Given information ::
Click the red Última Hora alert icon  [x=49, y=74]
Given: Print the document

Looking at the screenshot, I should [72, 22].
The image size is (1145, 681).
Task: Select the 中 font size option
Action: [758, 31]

What to work on :: Starting at the top, retype every line of the material above exactly.

Exercise answer ::
Click the red Última Hora alert icon  [x=49, y=74]
Given: Print the document

Looking at the screenshot, I should [72, 22].
The image size is (1145, 681).
Task: Select the 中 font size option
Action: [758, 31]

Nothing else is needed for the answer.